This cartoon from 1940 skewers the ambitions of Franklin D. Roosevelt as he decided whether to run for a third term, a choice that would violate the precedent established by George Washington when he refused to do so in 1796. The anti-Roosevelt sentiments are illustrated with depictions of Roosevelt as a king or emperor who believes himself to be above the law and the Constitution. Roosevelt ultimately was elected to four terms. The 22nd Amendment setting a two-term limit passed in 1947.
Image: Courtesy of Mudd Manuscript Library, Political Cartoon Collection
Political cartoon exhibition reveals common themes of American presidential elections
Posted September 19, 2008; 08:00 a.m.
An exhibition on view at Princeton University's Firestone Library confirms through paper and ink what many American voters already suspect: Although the political candidates may change, many issues remain the same.

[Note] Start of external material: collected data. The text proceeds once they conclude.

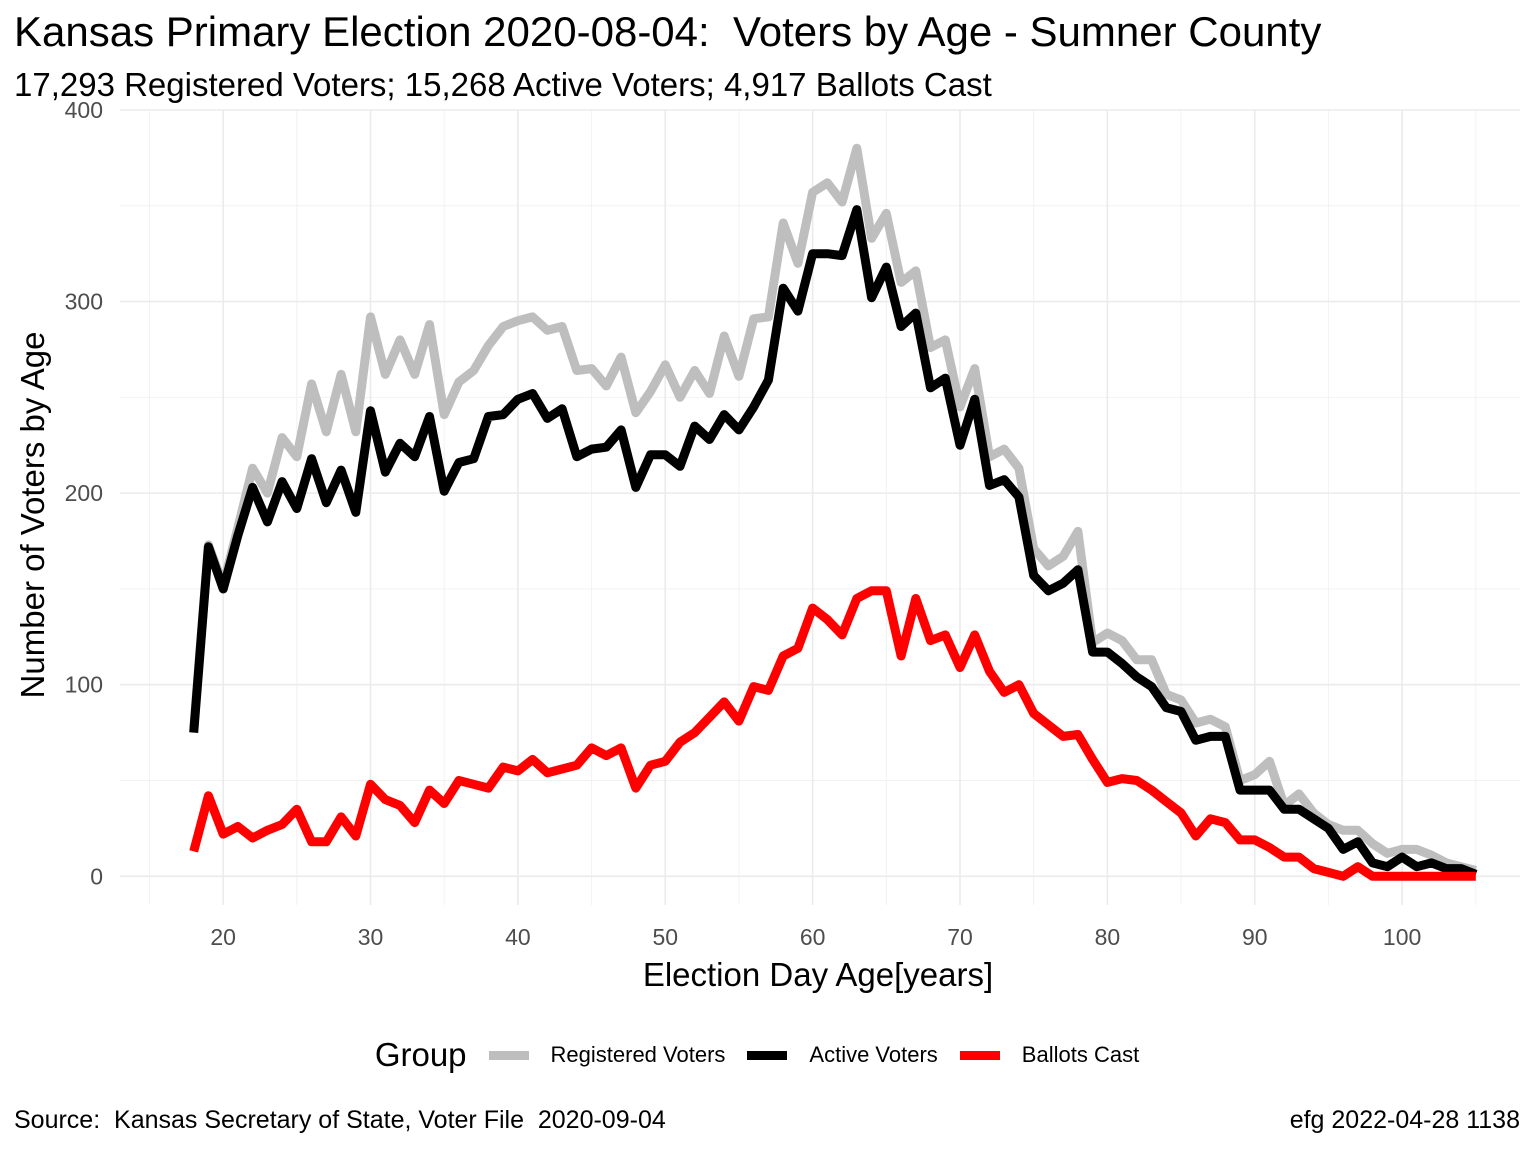 The width and height of the screenshot is (1536, 1152). Describe the element at coordinates (371, 937) in the screenshot. I see `x-tick-label: 30` at that location.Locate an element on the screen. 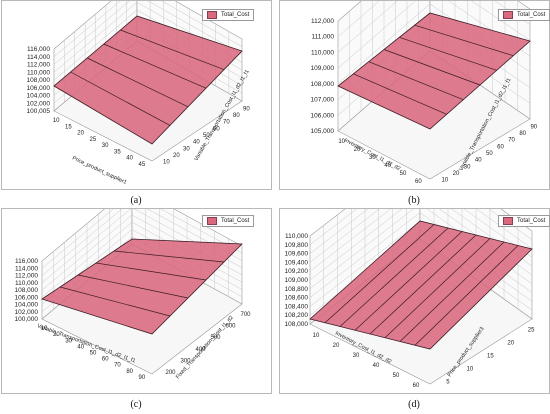  x-tick-label: 25 is located at coordinates (94, 140).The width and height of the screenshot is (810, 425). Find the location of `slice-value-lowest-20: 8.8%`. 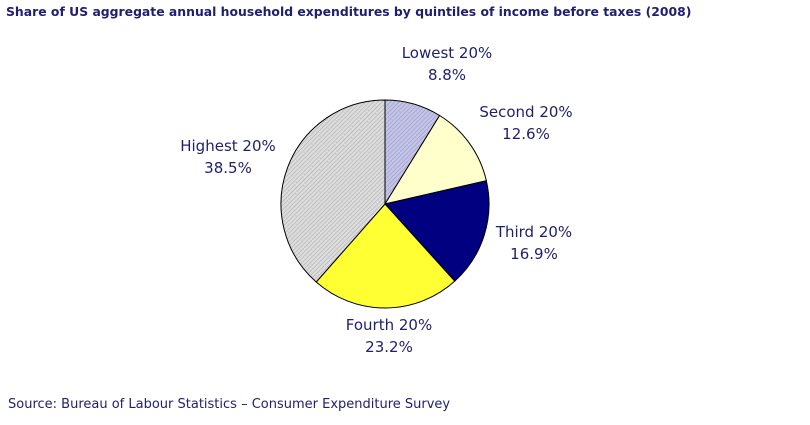

slice-value-lowest-20: 8.8% is located at coordinates (447, 75).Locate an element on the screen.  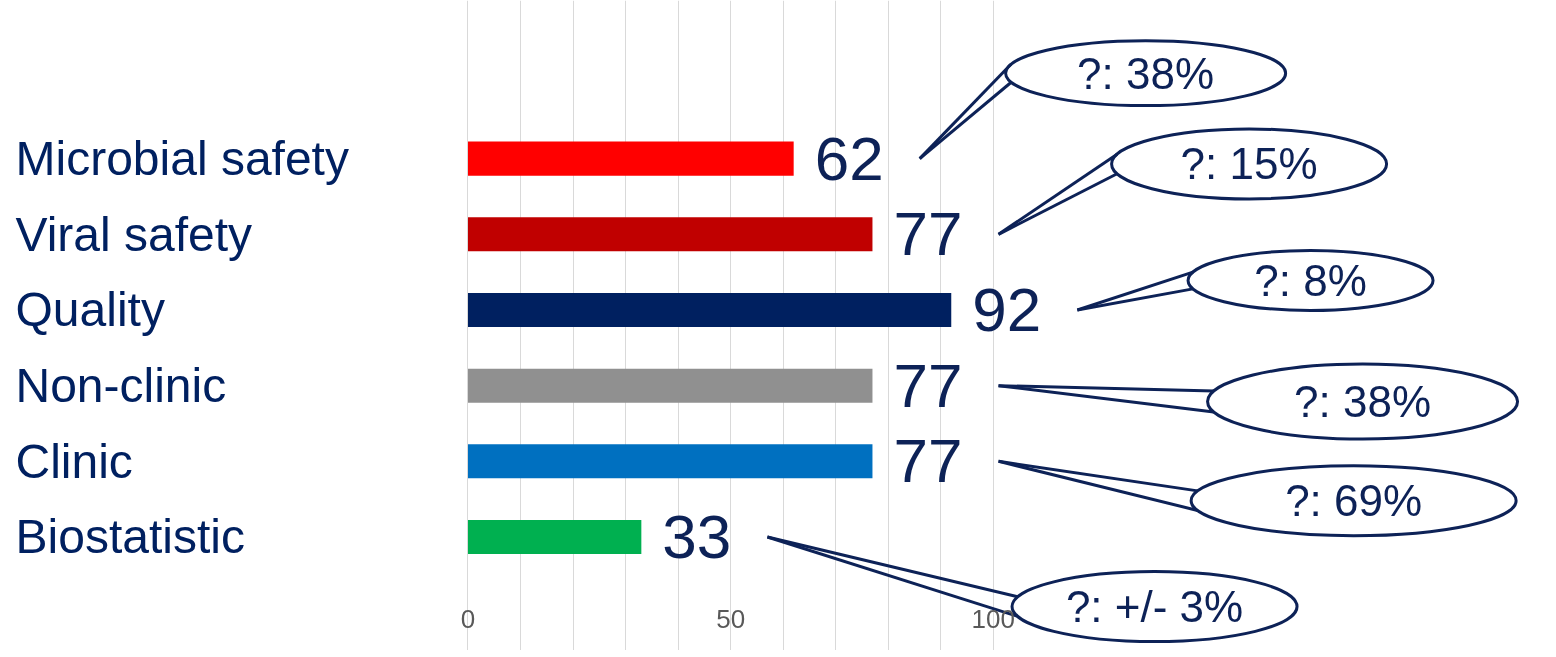
annotation: ?: 8% is located at coordinates (1310, 280).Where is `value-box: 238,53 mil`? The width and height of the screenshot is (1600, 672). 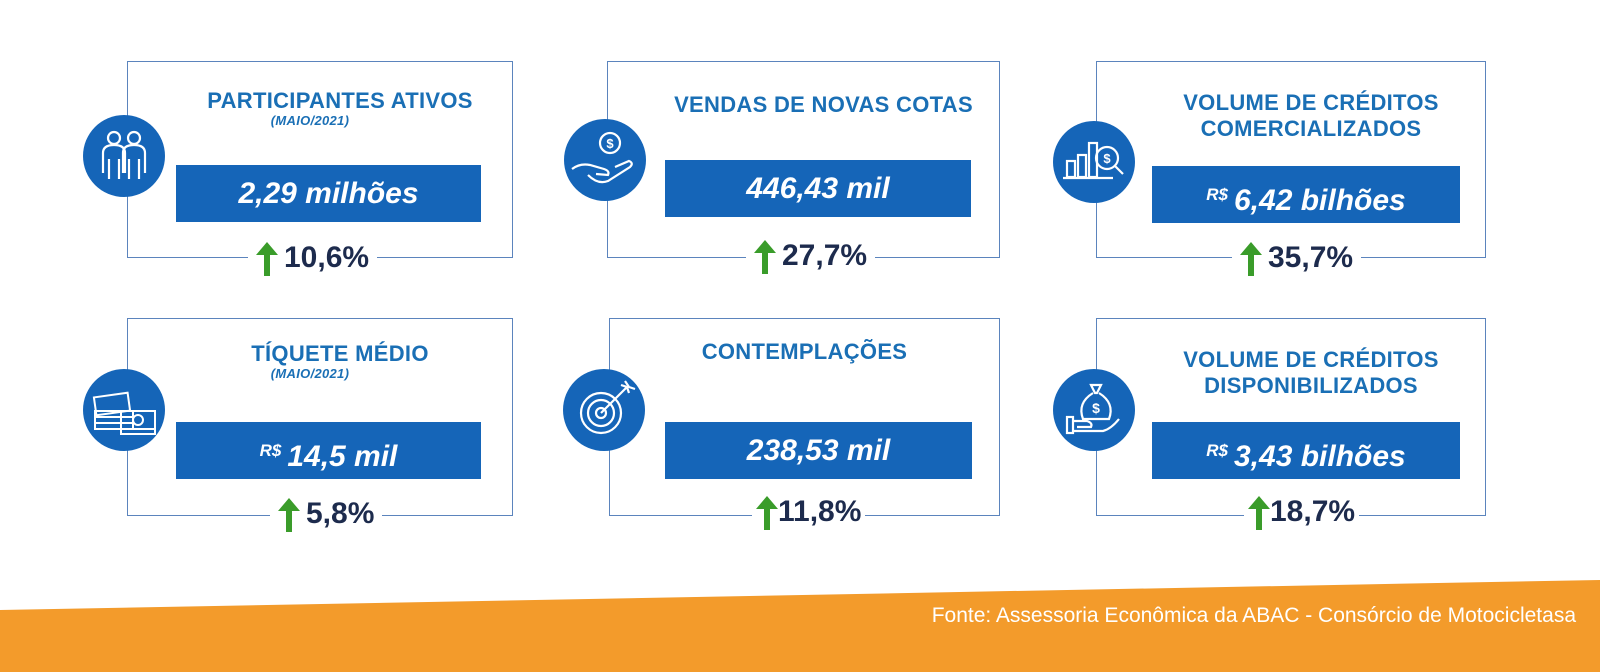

Titled "Sketching Their Characters: 150 Years of Political Cartoons From Andrew Jackson to George H.W. Bush," the exhibition features primarily original pen and ink editorial cartoons dating from 1828 to 1992 focusing on presidential elections. Works of Thomas Nast, among other notable political cartoonists, are on display in the library's Milberg Gallery until Sunday, Jan. 4.
Questions about qualifications, the service or burden of past actions, the influence of money on the political process, backroom deals that subvert the will of the people and aspersions on the candidates themselves have tickled and outraged generations of cartoonists and their readers. Curators Jennifer Cole, Daniel Linke and Daniel Santamaria have selected items from three collections held at the Mudd Manuscript Library as well as the holdings of the Graphic Arts Division.
"This was the most entertaining exhibition I have ever done," said Linke, who has curated more than a dozen. "Reviewing political cartoons from over the decades was like an illustrated political history lesson -- or a graphic novel."
"Some of the cartoons are downright funny, but others will make you wonder if anything at all has really changed with American politics," Linke said. He noted two from 1904 in which both parties pursue independent voters and accuse the other of being in the pockets of "big money," which certainly could apply to today's political landscape.
The ferocity of the attacks also has not changed, he said, pointing out those that attacked Franklin D. Roosevelt and his decision to run for a third term. "We think of FDR as a revered president, but these cartoons show that in his time, he had plenty of detractors," Linke said.
A lecture by Rutgers history and journalism professor David Greenberg at 3 p.m. Sunday, Oct. 19, in 101 McCormick Hall will precede a reception for the exhibition. Greenberg's first book, "Nixon's Shadow: The History of an Image" won the Washington Monthly Political Book Award and the American Journalism History Book Award. He is the recipient of the 2008 Hiett Prize in the Humanities. Awarded by the Dallas Institute of Humanities and Culture, the prize recognizes a young scholar whose work shows exceptional promise.
Hours for the exhibition are 9 a.m. to 5 p.m. Monday through Friday, 9 a.m. to 8 p.m. Wednesday and noon to 5 p.m. Saturday and Sunday.